Leurs regards se croisèrent.
—Oh par les Joyaux ! enlevez les papiers et libérez le sol ! leur dicta-elle.
Les papiers qui recouvraient le sol volèrent dans tous les sens. Alma avait vu juste. Le sol était en pierre, bien que le bazar l’eût caché, elle l’avait remarqué. Mais à un seul endroit, le sol était fait en bois. A force de marcher dessus, il a fini par grincer. Pour leur plus grand bonheur.

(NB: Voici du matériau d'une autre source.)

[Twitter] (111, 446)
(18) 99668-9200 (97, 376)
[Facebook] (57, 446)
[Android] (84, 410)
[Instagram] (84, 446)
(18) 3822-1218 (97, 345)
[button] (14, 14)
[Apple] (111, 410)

—Par les joyaux, une trappe ! s’étonna Soan.
—Qui l’aurait cru.
En hâte ils cassèrent le loquet rouillé et vieillit par le temps. La trappe grinça et sans prendre le temps de regarder ce qu’il y avait en dessous, Loréa poussa Hasper dedans, lui arrachant une exclamation de surprise. Elle s’élança à son tour. Pendant une demi-seconde ils tombaient en chute libre mais ralentirent leur chute avec leurs ailes, peu surs de ce qu’ils auraient pu trouver en dessous. Soan quant à lui n’en avait malheureusement pas… Il atterrit sur Hasper qui s’écrasa au sol sous son poids.
—Punaise tu aurais pu prévenir je t’aurais rattrapé ! Alma l’entendit crier.
Avant de sauter à son tour, elle fit l’éviter tous les parchemins et livres qu’ils avaient enlevés au dessus de sa tête. Quand elle sauta, elle se concentra pour maintenir sa magie tout en fermant la trappe. Quand elle claqua, son sort s’annula et le bois fût normalement aussitôt recouvert.
Avec un soupir général, ils se détendirent.
—Normalement personne ne devrait voir qu’on a trouvé un passage, dit-elle.
—Tant mieux. Maintenant on fait quoi ? demanda Soan.
Autour d’eux, de la pierre. Partout. Ils avaient atterri dans ce qu’ils présumaient être une autre salle en dessous du sous-sol de la bibliothèque. L’air y était humide, il faisait froid et quand Loréa toucha la pierre, elle était gelée. Si Hasper n’avait pas gardé sa torche, ils auraient été plongés dans le noir complet. Quelques caisses en bois délabrées trainaient çà et là, complètement délaissée et abimées par le temps.
—C’est quoi ce bordel ? demanda Hasper.
—Bonne question, souffla Loréa.
Au-dessus d’eux, la trappe grinça à nouveau. Quelqu’un venait de passer dessus.
—On ferait déjà mieux de ne pas rester ici, conseilla Soan.
—Hasper tu veux bien éclairer vers le fond pour qu’on voit s’il y a un passage pour sortir ?
Il hocha la tête. La boule de feu de la torche l’évita au gré du doigt d’Hasper, longeant les murs. Mais ce n’était pas une sortie qu’ils trouvèrent. Quatre tunnels se présentaient à eux. Soan jura.
—Wouah.
—Vous saviez qu’il y a des tunnels sous le royaume ? demande Hasper.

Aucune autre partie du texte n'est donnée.